* **ЗАДАНИЕ**:
В каком году, согласно документу, была написана «Шахматная баллада»?

* **ДОКУМЕНТ**:
Сергей Кургинян. “Год 2055-й”. Опыт нелинейного прогнозирования. — “Политический класс”, 2005, № 3.
“Конец 1980-х — 2000 год — время упования на капиталистический нормативный актор. 2000 — 2008 годы — упование на актор корпоративно-стабилизационный (чекисты). 2008 — 2010 годы — перекладывание (через узкую „демпаузу”) надежд на „армию в собственном соку”. 2010 — 2015 годы — герои Бездны (новые Махно, Унгерны и другие). 2015 — 2020 годы — испытание вызревающих в течение всего этого периода „катакомб” (не они ли спасли когда-то выдохшийся Рим и весь Запад?). Если „катакомбы” не окажутся эффективными, российский конец будет полным и окончательным”.
Аркадий Кутилов. Шахматная баллада. Рисунки А. Кутилова. — “Складчина”. Литературная газета. Омск, 2005, № 1 (18).
“„Шахматная баллада”, написанная в 1976 году, не просто перекликается с уже известным читателю, ранним, совсем еще юношеским стихотворением Кутилова „Шахматы”, — это, по существу, его перевод (и местами почти дословный) на язык прозы” (из вступительного слова Геннадия Великосельского).
Валерий Лавров. “Дельфин” — первая боевая подводная лодка российской постройки. Проектирование. Строительство. — “Нева”, Санкт-Петербург, 2005, № 3.
Познавательно.
Илья Лагутенко. “Мне с государством разговаривать некогда”. Беседу вела Алла Гераскина. — “Новая газета”, 2005, № 28, 18 апреля.
“Меня ничего не удивляет. Мне довелось жить в уникальнейшее время, я застал конец 70-х, живу в начале XXI века. Мне гораздо интереснее жить в России, чем в Америке или Европе. Это сейчас такие скучные страны! Есть определенные города, в которых кипит какая-то культурная жизнь, — тот же Лондон или Токио, но… Столько государственных перемен, как русским, вряд ли кому еще довелось наблюдать. Я психологически готов к любым событиям — шаг вперед, восемь шагов назад не будут для меня откровением. Произошло столько чудесных, сказочных, удивительных изменений, в хорошую или плохую сторону — не важно. Не бывает таких сторон, просто такая жизнь, и мы ее сами делаем”.
Владимир Личутин. Душа неизъяснимая. — “Завтра”, 2005, № 14.

* **ДАННЫЕ**:
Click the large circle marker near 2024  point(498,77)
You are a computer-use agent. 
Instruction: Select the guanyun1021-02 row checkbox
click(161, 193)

* * *

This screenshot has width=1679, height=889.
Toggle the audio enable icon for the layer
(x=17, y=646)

---

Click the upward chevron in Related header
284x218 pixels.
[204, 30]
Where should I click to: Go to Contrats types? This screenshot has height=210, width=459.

* **ОТВЕТ**:
В 1976 году.